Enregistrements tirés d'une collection
--- --- ---
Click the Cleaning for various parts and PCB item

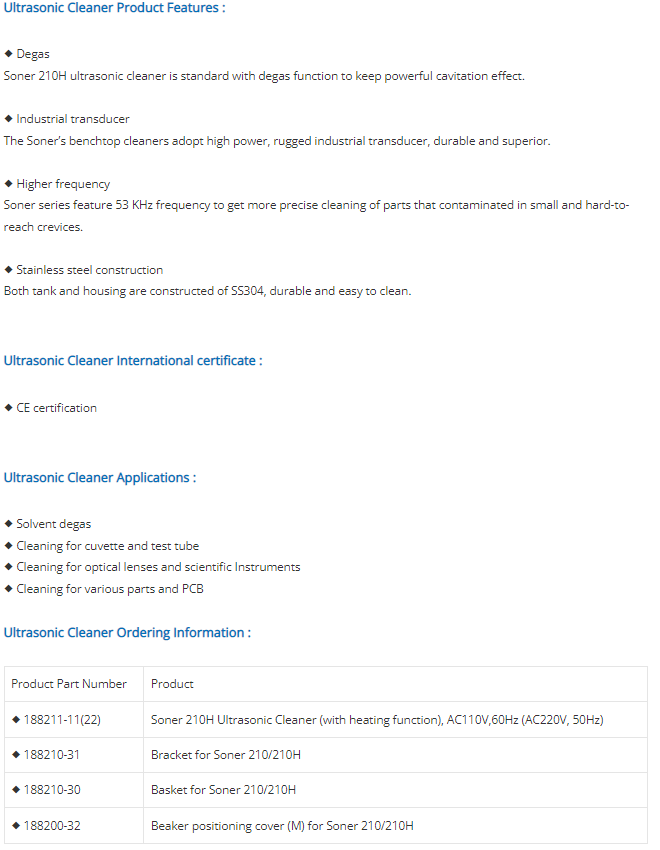click(x=110, y=589)
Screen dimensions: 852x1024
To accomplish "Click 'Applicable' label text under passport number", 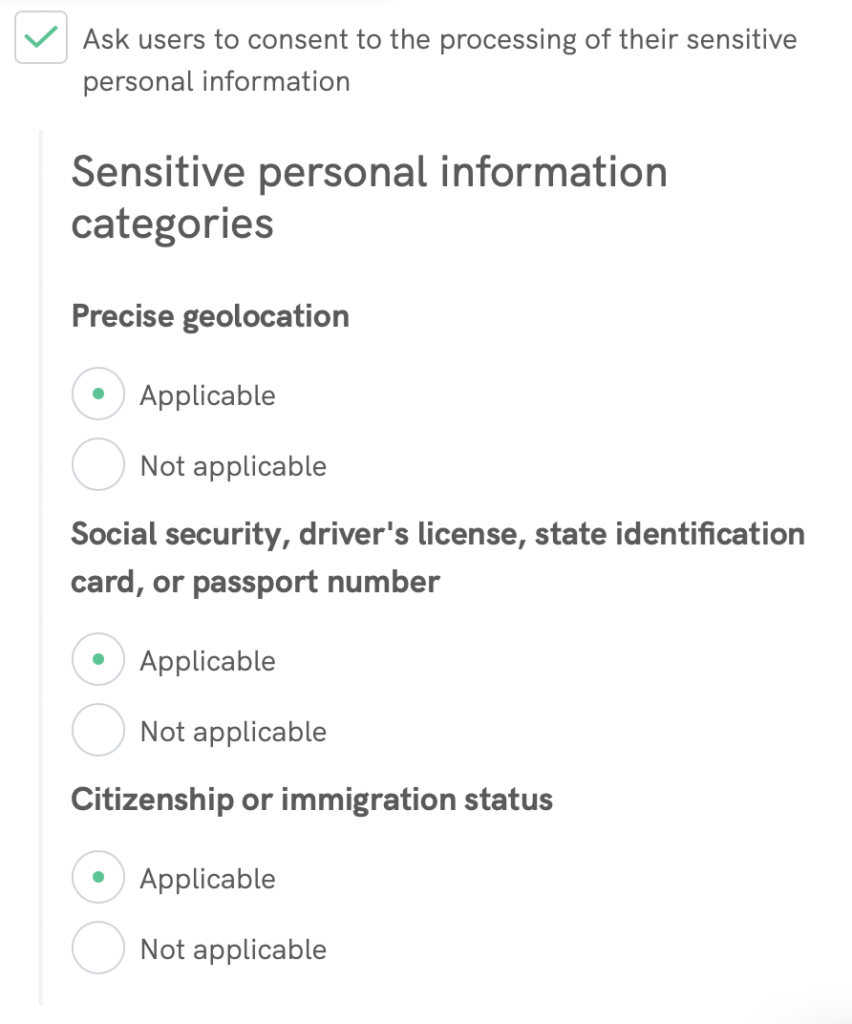I will click(207, 661).
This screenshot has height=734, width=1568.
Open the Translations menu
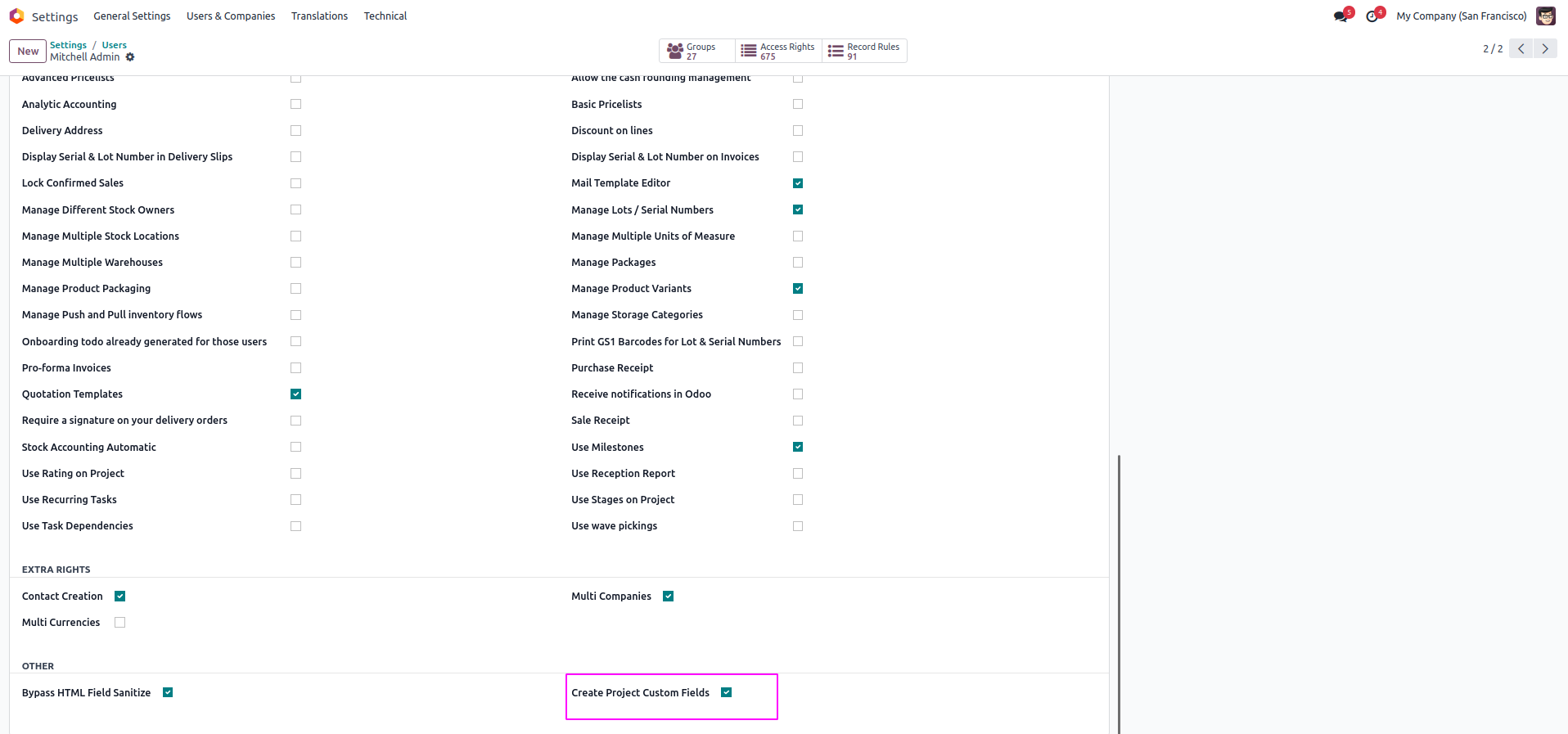[x=319, y=16]
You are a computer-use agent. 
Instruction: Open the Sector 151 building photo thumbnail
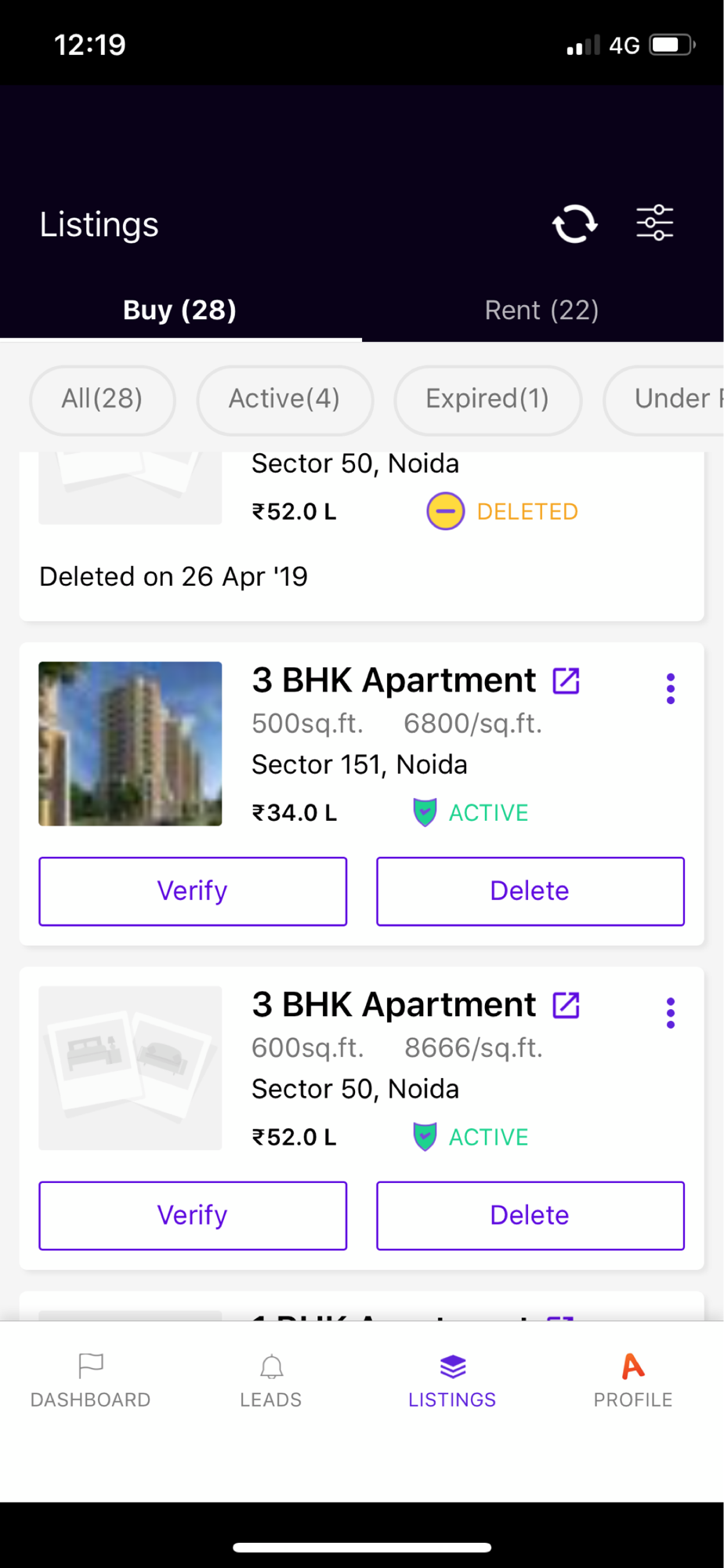coord(130,744)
--- --- ---
Travail demandé -> Reproduisez sans rien changer tout ce qui va de la ligne qui contient « You are a computer-use agent. » jusqu'à la fin des enregistrements, ces deux bouts compris. Laissez les images de côté dans votre réponse.

Réponse complète ->
You are a computer-use agent. 
Instruction: Open the Sector 151 building photo thumbnail
coord(130,744)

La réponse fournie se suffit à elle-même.